**PROMPT**
Rewrite everything from the line containing "This screenshot has" down through the line containing "click(209, 424)", changing "screenshot" to "screen capture" and leaving everything else as it is. Leave the pictures out of your answer.

━━━ EXTRACTED RECORDS ━━━

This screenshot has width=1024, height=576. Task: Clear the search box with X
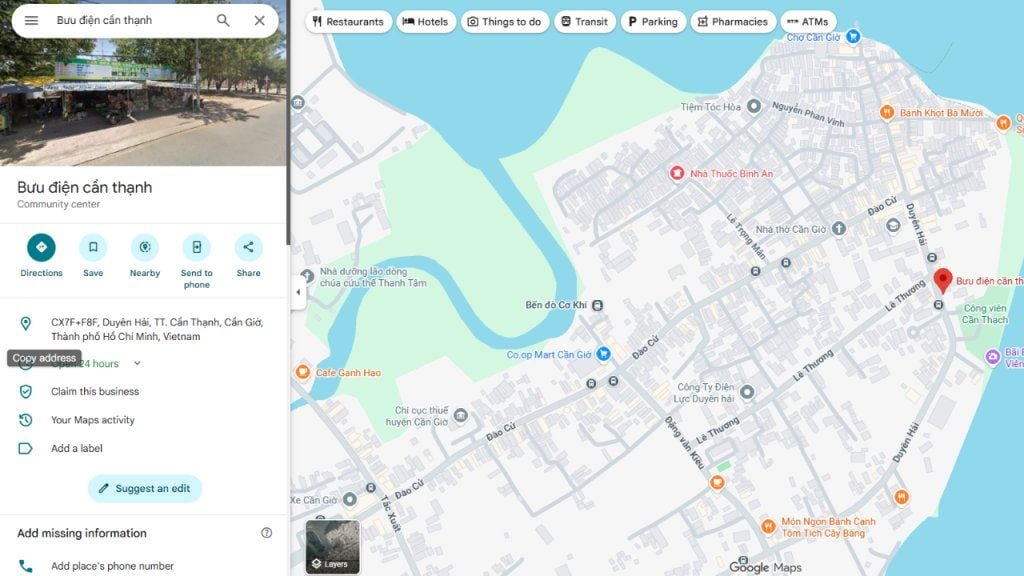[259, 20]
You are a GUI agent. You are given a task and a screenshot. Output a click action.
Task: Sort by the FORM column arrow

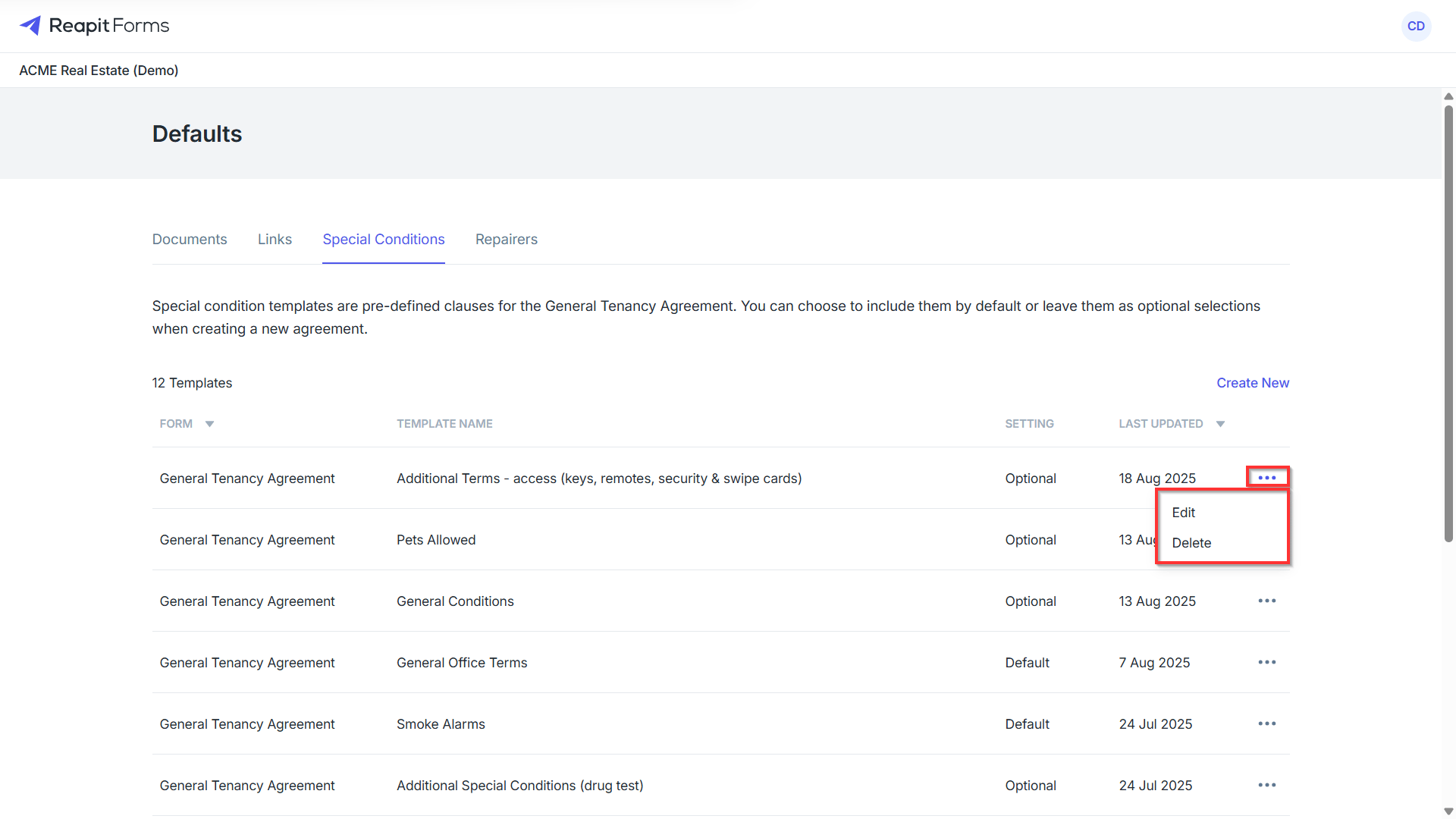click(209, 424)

━━━
━━━ EXTRACTED RECORDS ━━━

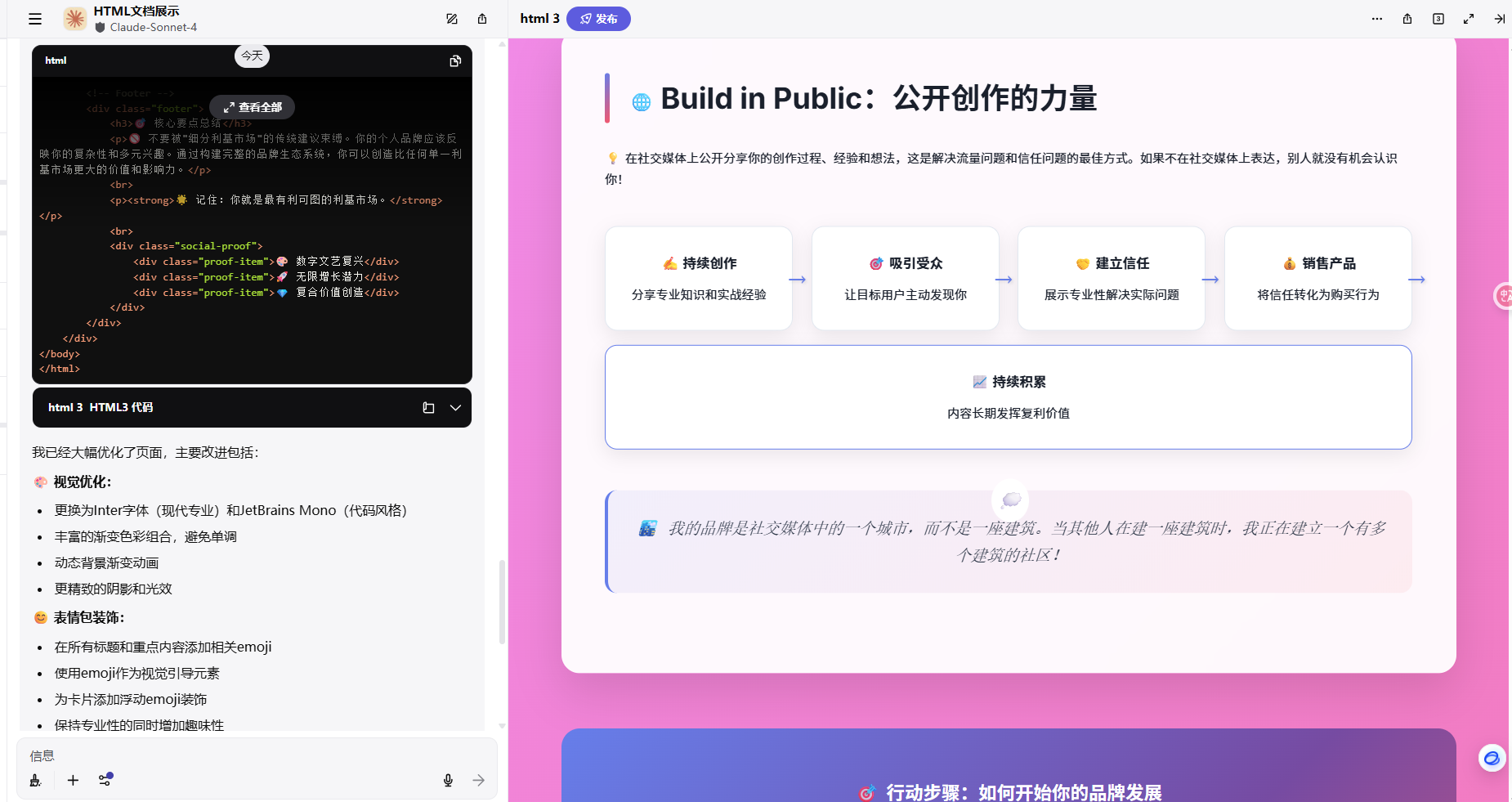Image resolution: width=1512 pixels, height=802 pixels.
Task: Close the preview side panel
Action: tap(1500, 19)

━━━

**OUTPUT FOR THIS EXERCISE**
This screen capture has width=1024, height=576. Task: Clear the search box with X
[259, 20]
You are a GUI agent. You are given a task and a screen capture. Output a click action.
Task: Sort by the FORM column arrow

click(209, 424)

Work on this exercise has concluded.